U.S. Immigration and Customs Enforcement officials confirmed late Friday that Hernandez, a citizen of El Salvador, was issued a final order of removal by an immigration judge on Oct. 29, 2013, according to the Hartford Courant.

“He was removed from the United States by ICE officers in Hartford on Nov. 27, 2013,” Shawn Neudauer, an ICE spokesman, said in a statement. “He has prior felony convictions from 2002 for assault and threatening, as well as several misdemeanor convictions. ICE has placed an immigration detainer with the Bridgeport Police Department.”

Hernandez’s arrest came days after Gov. Dannel P. Malloy sent a memo to police chiefs recommending they not cooperate with ICE to enforce immigration laws and that “law enforcement should not take action that is solely to enforce federal immigration law.” His stance made national news, and was criticized by White House Press Secretary Sean Spicer.

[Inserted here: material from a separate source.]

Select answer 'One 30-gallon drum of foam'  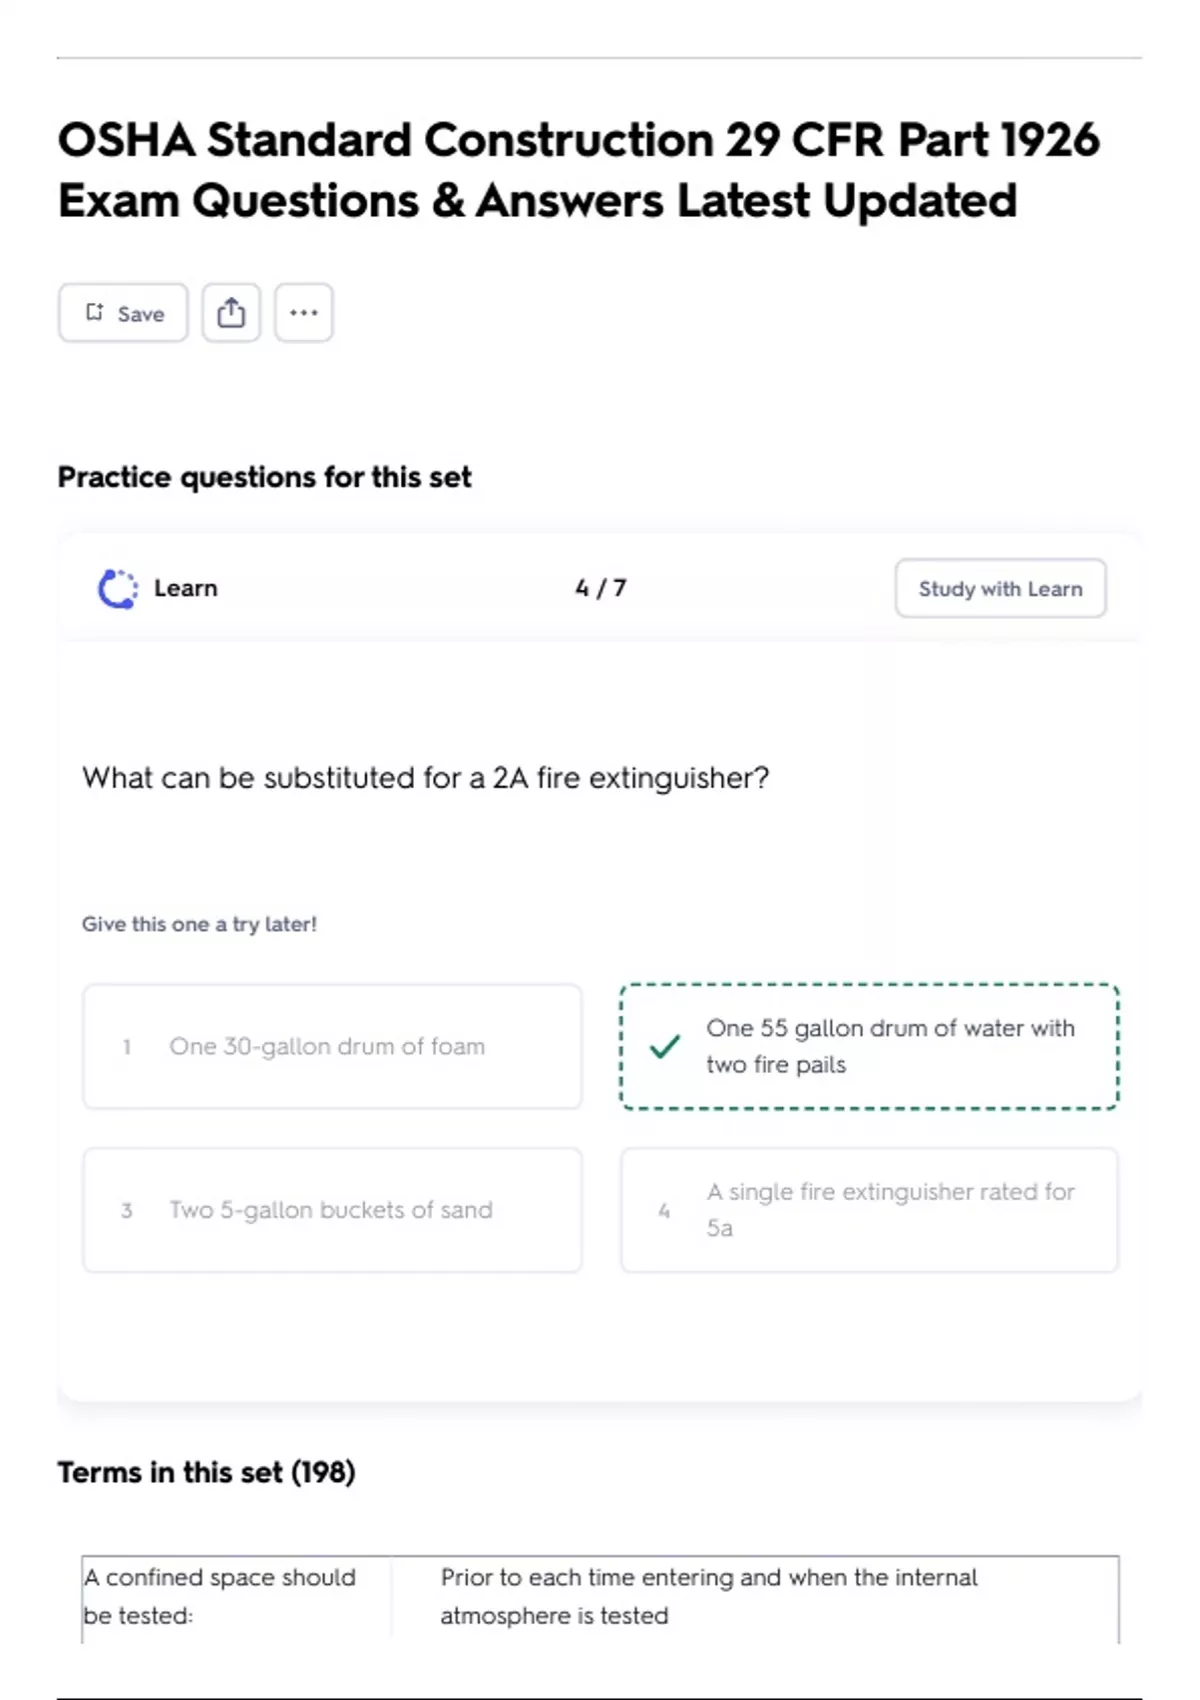pyautogui.click(x=332, y=1047)
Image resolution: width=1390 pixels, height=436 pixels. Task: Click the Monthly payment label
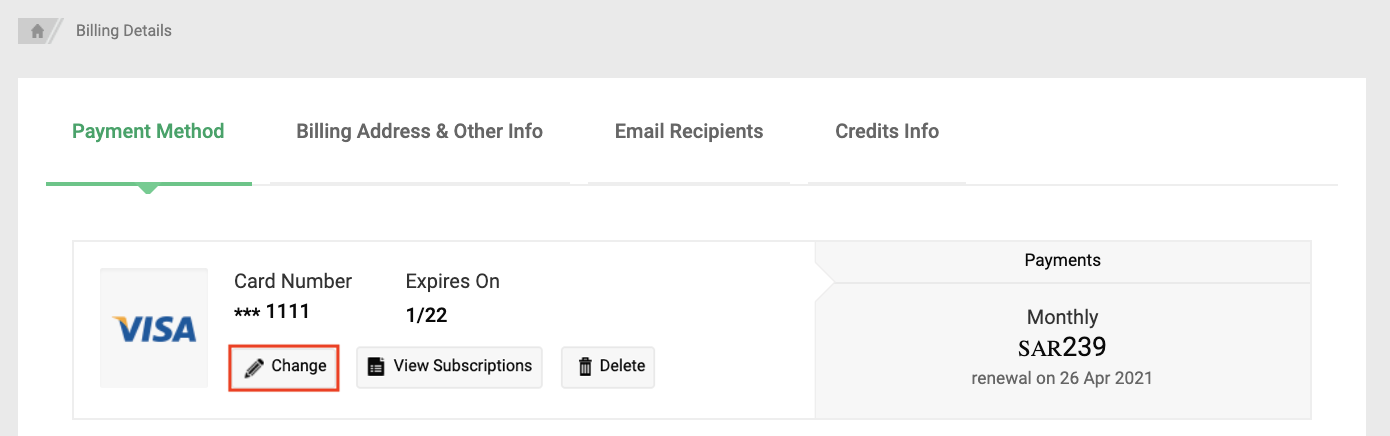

But in the case of Hernandez, who had a prior felony conviction, state or local police would have held him for federal agents, in accordance with state law, a spokeswoman for Malloy said.

After being so humiliated by the tragic murder/kidnapping on the heels of his colossally stupid defiance of federal immigration law, Malloy launched a new narrative along the lines of, ‘Oh, well, sure, we would have cooperated with ICE for THIS guy. Yeah, that’s the ticket. We would have been all about cooperation with ICE in this case.’

Uh-huh.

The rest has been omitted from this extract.